The DeadNodeHandler is triggered when the node goes dead (there is also a StaleNodeHandler), and clears out its pipelines etc. Perhaps we should reset the command counts when this happens, or perhaps it is valid to leave them as the last known value. The datanodeInfo object is not removed AFAIK, as it holds the DN service state (in_service, decommissioning, healthy, stale, dead etc). If the DN comes back, it will be reset by the heartbeat processing. If it never comes back, the datanodedetails and datanodeinfo stick around in SCM until it is restarted.

I am not sure if the command counts remaining is a big issue, as we should avoid scheduling commands on dead (and maybe stale) nodes anyway. Eg before scheduling a command for a node, need to check it is HEALTHY, as otherwise the commands will be queued in SCM and never taken by a DN. If something in SCM keeps scheduling commands for dead nodes, it will slowly fill up the SCM memory on the command queue.

Yeah, On thinking a bit, I think it's ok to leave the counts as well ( anyway we will not assign tasks to dead DN). when node rejoined, we should receive new HB and counts should get refreshed.
This above questions was just for my clarity what happens to DN object. Thanks for the details

umamaheswararao · 2022-04-29T00:12:56Z

hadoop-hdds/server-scm/src/main/java/org/apache/hadoop/hdds/scm/node/DatanodeInfo.java

+  /**
+   * Retrieve the number of queued commands of the given type, as reported by
+   * the datanode at the last heartbeat.
+   * @param cmd The command for which to receive the queued command count


if it's -1, we should wait to assign any tasks to this node as we don;t know the actual state?

-1 means we have not received any data yet. In the case of an upgrade adding a new command (eg SCM upgraded with a new command, but some DNs not upgraded) those DNs will always show a -1 for the new command.

I am not sure how we should handle this - possibly we need a fallback position in any code that uses these counts. If it is "-1" then we need to use some other way of limiting the commands sent. The upgrade scenario should be short lived, and then DNs should only have -1 until their first heartbeat.

I just thought it was a good idea to include -1 as a different state than zero, so we can tell the difference between the two.

umamaheswararao · 2022-04-29T00:13:32Z

hadoop-hdds/server-scm/src/main/java/org/apache/hadoop/hdds/scm/node/NodeManager.java

+  /**
+   * Get the number of commands of the given type queued on the datanode at the
+   * last heartbeat.
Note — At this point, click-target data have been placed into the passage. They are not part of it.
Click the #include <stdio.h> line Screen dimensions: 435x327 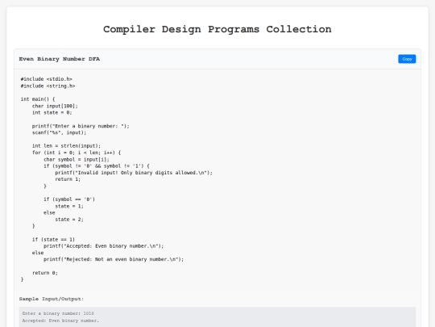[x=47, y=79]
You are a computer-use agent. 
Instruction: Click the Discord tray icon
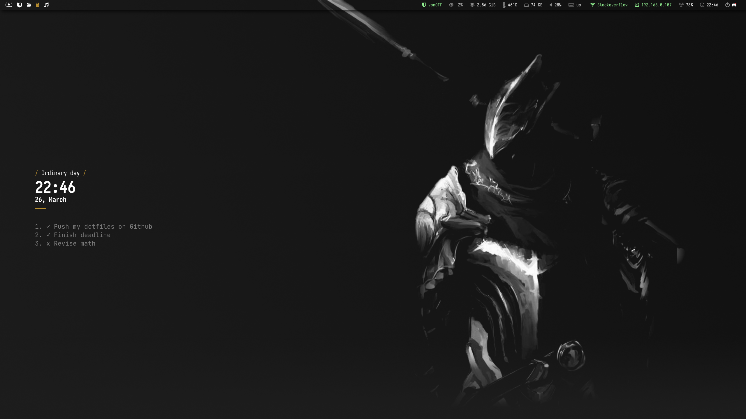point(734,5)
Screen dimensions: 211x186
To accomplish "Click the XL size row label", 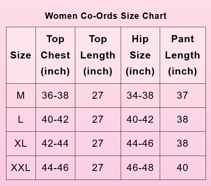I will coord(20,143).
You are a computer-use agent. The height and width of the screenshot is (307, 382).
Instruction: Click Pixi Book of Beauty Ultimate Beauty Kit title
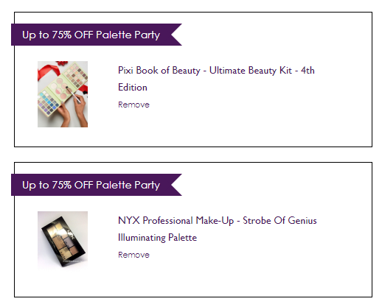(x=216, y=79)

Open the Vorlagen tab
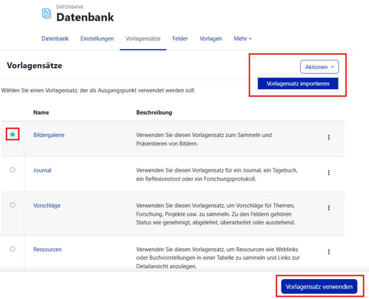[210, 39]
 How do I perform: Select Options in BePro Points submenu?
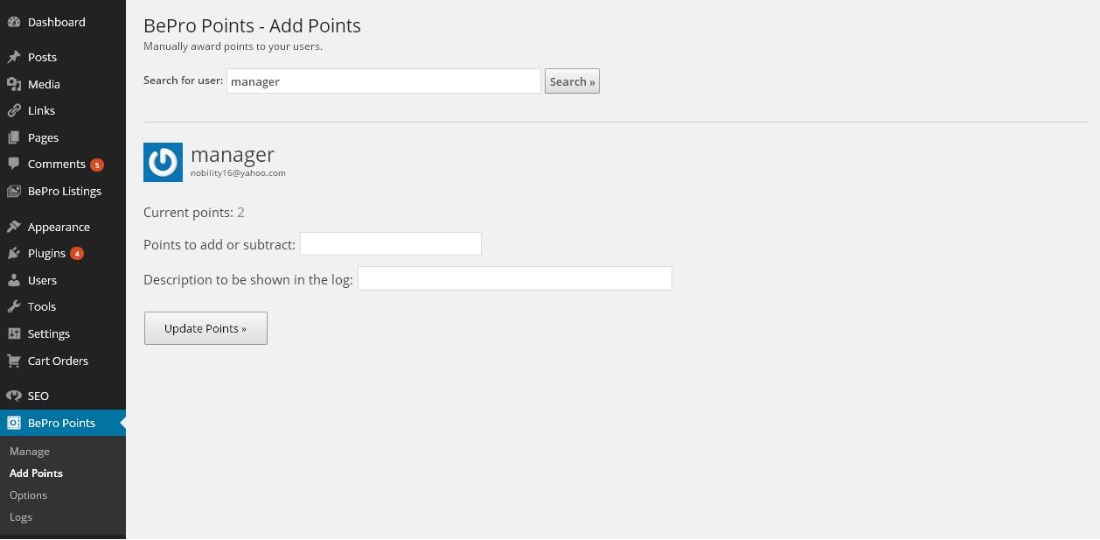pos(28,495)
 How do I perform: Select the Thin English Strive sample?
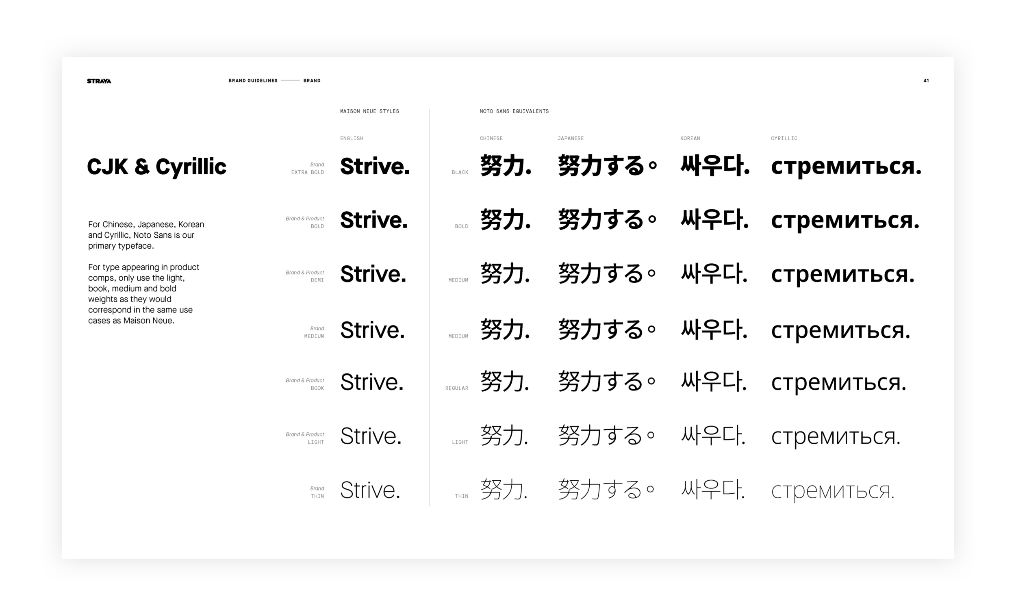click(x=370, y=490)
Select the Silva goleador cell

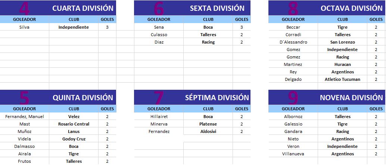(x=24, y=27)
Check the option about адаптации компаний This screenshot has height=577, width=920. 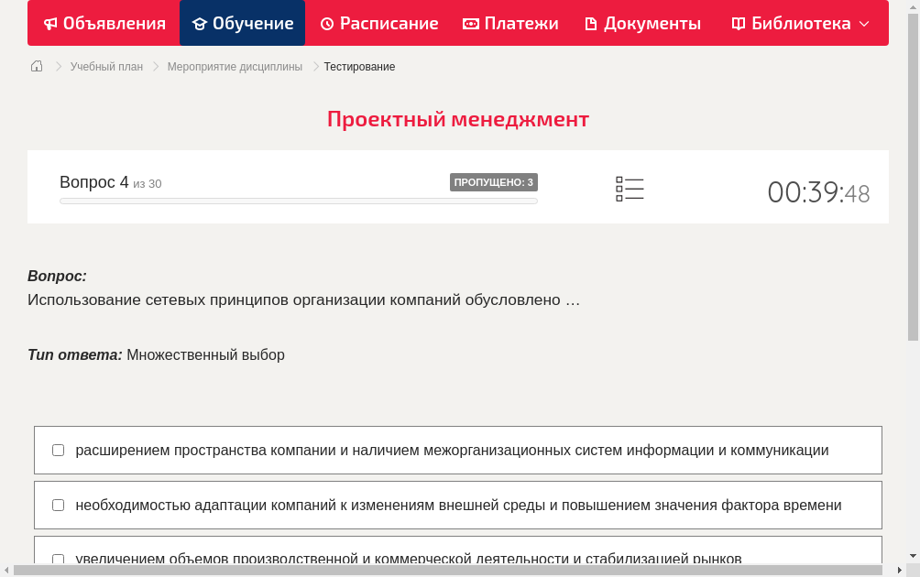[x=58, y=505]
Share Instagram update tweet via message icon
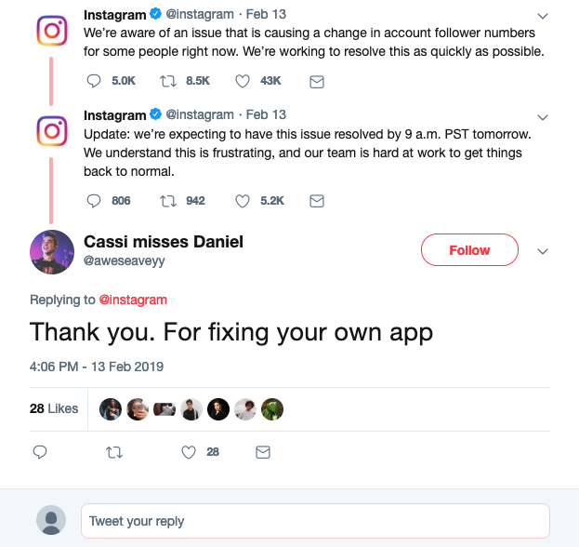This screenshot has height=547, width=579. click(316, 200)
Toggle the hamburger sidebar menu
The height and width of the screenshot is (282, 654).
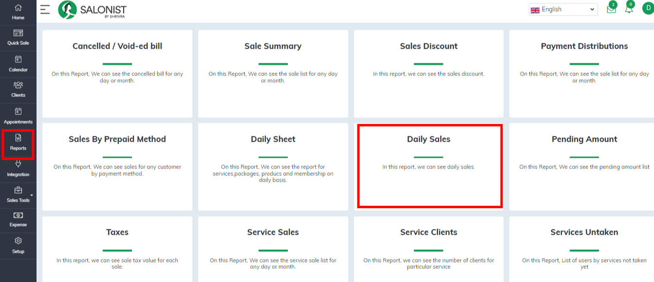click(x=45, y=9)
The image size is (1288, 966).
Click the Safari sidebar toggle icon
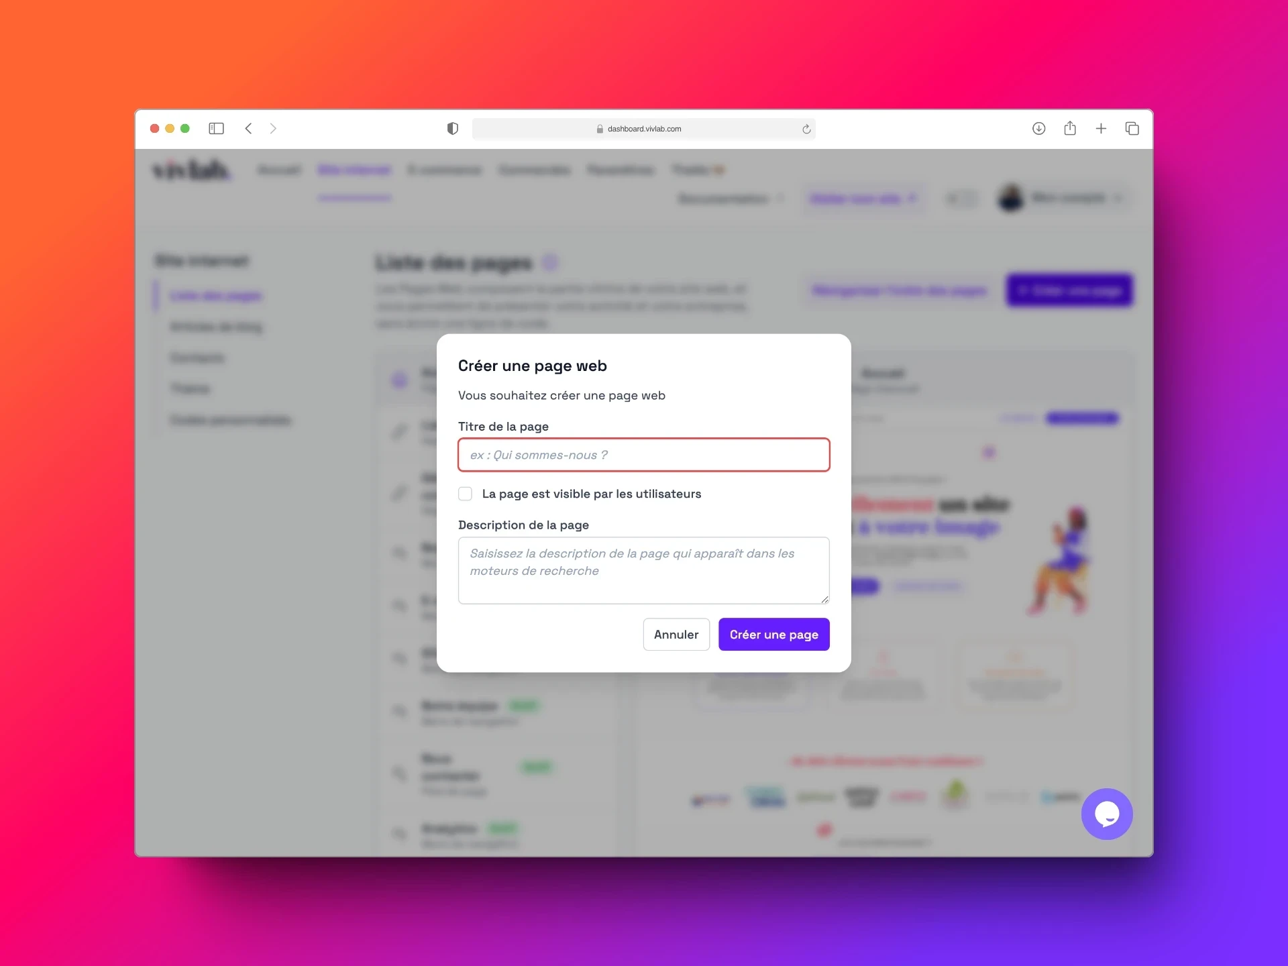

If the Datanode has not reported information for the given
+   * command type, -1 wil be returned.


nit: wil -> will

umamaheswararao · 2022-04-29T00:16:36Z

hadoop-hdds/server-scm/src/main/java/org/apache/hadoop/hdds/scm/node/SCMNodeManager.java

+        datanodeInfo.setCommandCounts(commandQueueReportProto);
+        metrics.incNumNodeCommandQueueReportProcessed();
+      }
+    } catch (NodeNotFoundException e) {


Is this metric a "report failed"? or just unknown node report? I am not sure about the definition of this metric here

These metrics are copying what is already there for other commands, eg see processNodeReport() and processHeartbeat() - I basically copied this methods structure from there to keep it consistent. In both those cases, the metric is "failedProcessing" but the only failure handled is nodeNotFound, so the name is a bit misleading.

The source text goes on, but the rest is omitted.